- **YOUR OBJECTIVE**
Locate the line that contains "The width and height of the screenshot is (883, 746).". Print it and every subsequent line through the final line of the records, exactly and only those.

===== PROVIDED MATERIAL =====

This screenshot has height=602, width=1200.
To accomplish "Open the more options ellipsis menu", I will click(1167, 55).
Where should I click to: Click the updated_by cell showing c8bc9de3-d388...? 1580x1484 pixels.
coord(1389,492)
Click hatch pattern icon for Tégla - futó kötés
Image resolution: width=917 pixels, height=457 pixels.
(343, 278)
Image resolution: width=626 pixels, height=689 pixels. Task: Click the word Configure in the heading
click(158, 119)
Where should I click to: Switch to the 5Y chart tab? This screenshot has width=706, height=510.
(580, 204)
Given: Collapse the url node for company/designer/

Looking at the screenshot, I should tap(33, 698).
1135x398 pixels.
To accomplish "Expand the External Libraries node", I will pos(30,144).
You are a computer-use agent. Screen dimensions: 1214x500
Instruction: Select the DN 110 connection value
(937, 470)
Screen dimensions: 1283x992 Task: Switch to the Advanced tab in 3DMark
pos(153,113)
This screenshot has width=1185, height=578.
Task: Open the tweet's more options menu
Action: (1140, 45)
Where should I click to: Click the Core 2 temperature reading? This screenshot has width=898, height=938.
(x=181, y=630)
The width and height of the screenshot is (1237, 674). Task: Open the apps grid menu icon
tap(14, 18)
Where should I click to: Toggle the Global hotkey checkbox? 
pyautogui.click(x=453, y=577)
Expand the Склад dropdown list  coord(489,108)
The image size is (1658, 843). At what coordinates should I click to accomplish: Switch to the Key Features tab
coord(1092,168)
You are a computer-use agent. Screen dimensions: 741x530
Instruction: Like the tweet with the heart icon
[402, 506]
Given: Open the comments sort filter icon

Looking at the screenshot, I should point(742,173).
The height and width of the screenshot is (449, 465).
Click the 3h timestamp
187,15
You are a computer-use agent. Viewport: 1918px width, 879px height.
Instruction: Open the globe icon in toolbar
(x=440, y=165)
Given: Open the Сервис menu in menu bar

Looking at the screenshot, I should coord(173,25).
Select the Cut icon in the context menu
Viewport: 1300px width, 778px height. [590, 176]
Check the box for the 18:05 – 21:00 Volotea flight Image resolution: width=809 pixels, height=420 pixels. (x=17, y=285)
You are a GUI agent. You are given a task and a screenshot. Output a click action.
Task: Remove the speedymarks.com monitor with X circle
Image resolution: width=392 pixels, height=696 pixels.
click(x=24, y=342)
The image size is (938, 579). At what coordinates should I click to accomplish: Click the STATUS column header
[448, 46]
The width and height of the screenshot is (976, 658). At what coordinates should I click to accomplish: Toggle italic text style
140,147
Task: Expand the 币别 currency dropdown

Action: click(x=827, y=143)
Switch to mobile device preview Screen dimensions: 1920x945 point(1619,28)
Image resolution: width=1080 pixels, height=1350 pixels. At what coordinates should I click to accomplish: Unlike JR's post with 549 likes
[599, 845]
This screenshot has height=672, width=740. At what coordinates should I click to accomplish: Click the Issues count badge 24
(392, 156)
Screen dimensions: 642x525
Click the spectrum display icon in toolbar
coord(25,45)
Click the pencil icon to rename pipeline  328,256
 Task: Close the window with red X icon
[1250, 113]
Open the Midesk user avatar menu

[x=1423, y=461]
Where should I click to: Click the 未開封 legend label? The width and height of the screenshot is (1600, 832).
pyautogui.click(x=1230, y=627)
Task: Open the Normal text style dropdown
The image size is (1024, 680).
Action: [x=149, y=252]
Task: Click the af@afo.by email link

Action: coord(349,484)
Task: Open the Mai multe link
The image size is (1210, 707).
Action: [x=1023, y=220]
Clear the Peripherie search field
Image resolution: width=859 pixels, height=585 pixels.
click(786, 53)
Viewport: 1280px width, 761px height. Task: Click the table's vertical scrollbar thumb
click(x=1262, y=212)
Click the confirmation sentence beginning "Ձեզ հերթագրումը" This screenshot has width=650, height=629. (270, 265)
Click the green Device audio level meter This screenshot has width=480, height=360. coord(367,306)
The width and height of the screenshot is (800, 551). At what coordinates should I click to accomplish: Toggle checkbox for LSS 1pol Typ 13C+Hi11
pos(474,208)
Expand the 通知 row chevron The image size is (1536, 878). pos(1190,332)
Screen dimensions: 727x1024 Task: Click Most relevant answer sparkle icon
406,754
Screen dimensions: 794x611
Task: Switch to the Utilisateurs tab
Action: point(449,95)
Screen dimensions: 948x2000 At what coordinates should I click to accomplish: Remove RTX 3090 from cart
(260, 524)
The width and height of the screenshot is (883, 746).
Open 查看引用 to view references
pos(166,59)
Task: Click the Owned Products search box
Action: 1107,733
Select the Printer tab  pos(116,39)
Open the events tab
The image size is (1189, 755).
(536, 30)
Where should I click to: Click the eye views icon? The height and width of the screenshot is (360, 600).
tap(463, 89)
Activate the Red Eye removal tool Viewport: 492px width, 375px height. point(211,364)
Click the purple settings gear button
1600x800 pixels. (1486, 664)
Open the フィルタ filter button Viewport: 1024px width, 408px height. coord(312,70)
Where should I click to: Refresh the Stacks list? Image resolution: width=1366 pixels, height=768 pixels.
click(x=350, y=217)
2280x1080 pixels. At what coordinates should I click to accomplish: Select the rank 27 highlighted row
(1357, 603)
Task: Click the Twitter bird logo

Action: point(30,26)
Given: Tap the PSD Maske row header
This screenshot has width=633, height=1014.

=====

- **ANSWER FOR THIS EXERCISE**
The width and height of the screenshot is (883, 746).
Open 查看引用 to view references
pos(166,59)
Task: Click the Owned Products search box
Action: 1107,733
Select the Printer tab  pos(116,39)
Open the events tab
The image size is (1189, 755).
(536, 30)
Where should I click to: Click the eye views icon? The height and width of the screenshot is (360, 600).
tap(463, 89)
Activate the Red Eye removal tool Viewport: 492px width, 375px height. point(211,364)
Click the purple settings gear button
1600x800 pixels. (1486, 664)
Open the フィルタ filter button Viewport: 1024px width, 408px height. coord(312,70)
Where should I click to: Refresh the Stacks list? Image resolution: width=1366 pixels, height=768 pixels.
click(x=350, y=217)
2280x1080 pixels. At what coordinates should I click to accomplish: Select the rank 27 highlighted row
(1357, 603)
Task: Click the Twitter bird logo

Action: point(30,26)
Given: Tap the PSD Maske row header
This screenshot has width=633, height=1014.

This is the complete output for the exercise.